## Directions
Single out the lines of the material that contain "folder" and copy them.

━━━━━ Extracted records ━━━━━

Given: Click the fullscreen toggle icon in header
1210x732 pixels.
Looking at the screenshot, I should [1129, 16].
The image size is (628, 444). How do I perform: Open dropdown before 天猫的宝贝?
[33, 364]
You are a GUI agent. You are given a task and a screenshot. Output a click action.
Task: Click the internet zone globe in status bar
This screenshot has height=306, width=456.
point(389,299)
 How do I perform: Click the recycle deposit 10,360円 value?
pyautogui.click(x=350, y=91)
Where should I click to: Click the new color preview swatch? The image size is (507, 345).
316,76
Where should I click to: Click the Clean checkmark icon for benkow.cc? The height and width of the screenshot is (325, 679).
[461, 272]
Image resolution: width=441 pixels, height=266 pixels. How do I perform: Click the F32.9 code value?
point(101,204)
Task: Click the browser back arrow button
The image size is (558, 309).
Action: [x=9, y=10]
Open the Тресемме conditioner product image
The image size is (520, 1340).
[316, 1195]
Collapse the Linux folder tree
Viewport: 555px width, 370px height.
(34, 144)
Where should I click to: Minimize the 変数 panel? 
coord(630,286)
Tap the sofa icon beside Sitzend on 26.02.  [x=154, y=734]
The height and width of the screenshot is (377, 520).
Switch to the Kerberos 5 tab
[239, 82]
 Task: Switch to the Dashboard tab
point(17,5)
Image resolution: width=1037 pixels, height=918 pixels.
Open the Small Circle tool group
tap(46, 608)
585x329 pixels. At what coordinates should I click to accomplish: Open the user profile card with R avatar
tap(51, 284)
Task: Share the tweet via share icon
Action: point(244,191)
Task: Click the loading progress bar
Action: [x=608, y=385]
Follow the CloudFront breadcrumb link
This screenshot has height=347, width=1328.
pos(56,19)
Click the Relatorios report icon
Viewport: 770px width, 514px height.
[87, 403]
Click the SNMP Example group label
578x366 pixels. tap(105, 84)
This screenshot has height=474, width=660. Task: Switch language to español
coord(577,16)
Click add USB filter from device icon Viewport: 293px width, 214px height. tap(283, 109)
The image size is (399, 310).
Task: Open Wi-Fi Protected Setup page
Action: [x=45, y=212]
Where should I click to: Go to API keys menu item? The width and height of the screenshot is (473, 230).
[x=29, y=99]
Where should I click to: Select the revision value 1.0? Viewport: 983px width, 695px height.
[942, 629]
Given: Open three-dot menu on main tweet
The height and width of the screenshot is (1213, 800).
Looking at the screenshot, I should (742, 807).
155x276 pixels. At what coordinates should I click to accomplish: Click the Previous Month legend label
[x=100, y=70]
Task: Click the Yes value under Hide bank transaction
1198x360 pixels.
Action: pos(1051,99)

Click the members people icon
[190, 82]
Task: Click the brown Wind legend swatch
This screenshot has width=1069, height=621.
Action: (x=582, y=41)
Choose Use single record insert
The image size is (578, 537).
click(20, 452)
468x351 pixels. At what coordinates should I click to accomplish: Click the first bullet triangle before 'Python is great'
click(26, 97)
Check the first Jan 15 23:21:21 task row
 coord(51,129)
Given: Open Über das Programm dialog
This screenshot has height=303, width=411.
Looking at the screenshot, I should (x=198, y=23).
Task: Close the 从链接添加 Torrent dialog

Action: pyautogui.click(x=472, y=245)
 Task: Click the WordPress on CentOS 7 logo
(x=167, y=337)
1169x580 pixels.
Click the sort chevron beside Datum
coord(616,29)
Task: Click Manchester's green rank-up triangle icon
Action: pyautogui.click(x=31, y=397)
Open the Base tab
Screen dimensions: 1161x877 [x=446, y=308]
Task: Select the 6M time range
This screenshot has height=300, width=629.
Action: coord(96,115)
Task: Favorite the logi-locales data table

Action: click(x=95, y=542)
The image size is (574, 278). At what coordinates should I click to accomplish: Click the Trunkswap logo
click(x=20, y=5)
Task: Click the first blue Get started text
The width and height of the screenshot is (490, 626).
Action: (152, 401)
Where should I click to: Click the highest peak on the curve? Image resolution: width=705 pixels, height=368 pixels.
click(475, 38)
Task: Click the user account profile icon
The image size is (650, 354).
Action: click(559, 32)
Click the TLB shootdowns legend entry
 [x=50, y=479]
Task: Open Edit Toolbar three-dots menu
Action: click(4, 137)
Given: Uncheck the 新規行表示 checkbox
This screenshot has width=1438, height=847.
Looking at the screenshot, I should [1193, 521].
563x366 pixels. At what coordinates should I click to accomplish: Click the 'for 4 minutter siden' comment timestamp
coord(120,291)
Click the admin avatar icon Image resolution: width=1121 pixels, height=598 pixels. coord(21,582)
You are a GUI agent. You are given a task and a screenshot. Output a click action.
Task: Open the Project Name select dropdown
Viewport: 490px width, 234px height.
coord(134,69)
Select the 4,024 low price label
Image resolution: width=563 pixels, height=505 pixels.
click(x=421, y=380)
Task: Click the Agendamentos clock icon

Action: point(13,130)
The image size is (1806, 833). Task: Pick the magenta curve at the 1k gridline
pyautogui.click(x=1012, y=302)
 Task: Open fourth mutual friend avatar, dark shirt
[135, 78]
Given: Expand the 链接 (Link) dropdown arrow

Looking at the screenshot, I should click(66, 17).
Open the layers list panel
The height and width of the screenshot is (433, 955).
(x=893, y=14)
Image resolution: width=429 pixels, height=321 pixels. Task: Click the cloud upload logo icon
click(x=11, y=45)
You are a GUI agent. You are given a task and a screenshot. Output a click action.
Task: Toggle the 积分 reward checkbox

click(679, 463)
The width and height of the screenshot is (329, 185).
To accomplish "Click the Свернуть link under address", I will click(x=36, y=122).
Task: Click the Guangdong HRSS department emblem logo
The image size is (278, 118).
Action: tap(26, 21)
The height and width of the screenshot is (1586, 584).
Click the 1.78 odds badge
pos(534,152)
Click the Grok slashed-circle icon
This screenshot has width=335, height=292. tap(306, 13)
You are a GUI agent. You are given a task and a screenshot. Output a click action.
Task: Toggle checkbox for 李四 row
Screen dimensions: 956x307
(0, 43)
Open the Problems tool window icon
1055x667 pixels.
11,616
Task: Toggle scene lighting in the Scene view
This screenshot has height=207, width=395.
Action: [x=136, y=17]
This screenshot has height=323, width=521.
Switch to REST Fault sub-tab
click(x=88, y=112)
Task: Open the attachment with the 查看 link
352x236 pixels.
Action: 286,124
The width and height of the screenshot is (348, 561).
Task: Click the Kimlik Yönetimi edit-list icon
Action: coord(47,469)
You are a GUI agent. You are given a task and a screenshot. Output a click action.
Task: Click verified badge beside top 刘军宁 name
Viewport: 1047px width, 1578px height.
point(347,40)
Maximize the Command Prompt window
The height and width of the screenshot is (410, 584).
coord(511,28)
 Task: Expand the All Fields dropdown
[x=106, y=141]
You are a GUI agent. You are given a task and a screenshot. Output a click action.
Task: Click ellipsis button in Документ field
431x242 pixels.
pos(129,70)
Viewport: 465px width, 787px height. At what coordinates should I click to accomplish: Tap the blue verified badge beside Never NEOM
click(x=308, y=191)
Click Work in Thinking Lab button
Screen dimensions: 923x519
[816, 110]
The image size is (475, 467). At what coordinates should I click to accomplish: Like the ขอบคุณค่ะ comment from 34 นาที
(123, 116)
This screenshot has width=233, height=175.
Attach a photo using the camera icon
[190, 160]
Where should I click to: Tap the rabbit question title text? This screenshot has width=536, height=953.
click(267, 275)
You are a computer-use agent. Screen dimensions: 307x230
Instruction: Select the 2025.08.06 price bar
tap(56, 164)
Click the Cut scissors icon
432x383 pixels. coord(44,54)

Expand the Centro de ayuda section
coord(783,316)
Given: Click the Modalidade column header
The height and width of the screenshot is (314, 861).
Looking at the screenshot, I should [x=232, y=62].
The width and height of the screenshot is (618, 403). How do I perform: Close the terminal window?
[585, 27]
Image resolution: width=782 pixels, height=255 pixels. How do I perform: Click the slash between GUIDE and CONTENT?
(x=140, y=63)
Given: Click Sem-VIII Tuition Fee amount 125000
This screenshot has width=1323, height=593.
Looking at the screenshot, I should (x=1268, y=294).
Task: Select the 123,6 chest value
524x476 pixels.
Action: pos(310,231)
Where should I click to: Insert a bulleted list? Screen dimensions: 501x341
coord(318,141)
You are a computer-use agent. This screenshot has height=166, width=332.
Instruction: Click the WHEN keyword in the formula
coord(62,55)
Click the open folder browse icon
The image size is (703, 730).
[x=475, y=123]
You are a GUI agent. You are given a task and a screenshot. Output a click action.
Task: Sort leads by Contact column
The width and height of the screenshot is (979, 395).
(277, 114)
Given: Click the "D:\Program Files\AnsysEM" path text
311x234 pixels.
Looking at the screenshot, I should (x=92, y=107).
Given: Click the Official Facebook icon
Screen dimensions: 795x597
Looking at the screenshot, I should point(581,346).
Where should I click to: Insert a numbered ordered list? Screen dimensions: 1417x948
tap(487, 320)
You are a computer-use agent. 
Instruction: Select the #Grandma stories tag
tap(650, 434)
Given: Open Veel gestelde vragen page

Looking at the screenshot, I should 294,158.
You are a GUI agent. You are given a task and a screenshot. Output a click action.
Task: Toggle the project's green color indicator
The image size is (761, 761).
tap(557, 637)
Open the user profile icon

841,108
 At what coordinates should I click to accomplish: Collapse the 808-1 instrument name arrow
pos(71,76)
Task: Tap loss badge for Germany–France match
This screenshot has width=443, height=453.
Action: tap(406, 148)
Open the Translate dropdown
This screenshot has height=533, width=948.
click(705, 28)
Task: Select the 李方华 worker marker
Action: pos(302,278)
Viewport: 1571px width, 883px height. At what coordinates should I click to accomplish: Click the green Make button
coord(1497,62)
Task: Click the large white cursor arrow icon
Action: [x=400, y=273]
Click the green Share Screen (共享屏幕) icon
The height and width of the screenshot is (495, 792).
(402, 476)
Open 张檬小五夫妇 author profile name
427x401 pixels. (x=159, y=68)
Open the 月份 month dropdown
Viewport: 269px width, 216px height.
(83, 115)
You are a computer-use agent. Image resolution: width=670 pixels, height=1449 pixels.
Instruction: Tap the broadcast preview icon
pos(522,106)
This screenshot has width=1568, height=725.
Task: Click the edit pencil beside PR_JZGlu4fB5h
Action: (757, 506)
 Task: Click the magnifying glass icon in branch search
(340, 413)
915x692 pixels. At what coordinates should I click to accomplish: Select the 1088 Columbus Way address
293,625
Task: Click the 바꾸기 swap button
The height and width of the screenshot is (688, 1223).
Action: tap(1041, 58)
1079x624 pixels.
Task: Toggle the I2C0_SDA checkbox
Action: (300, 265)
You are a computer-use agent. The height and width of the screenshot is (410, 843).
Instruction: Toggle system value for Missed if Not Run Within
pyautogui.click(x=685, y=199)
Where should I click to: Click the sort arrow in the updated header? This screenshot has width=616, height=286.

━━━━━

## Answer to this problem
Collapse the Linux folder tree
Click the open folder browse icon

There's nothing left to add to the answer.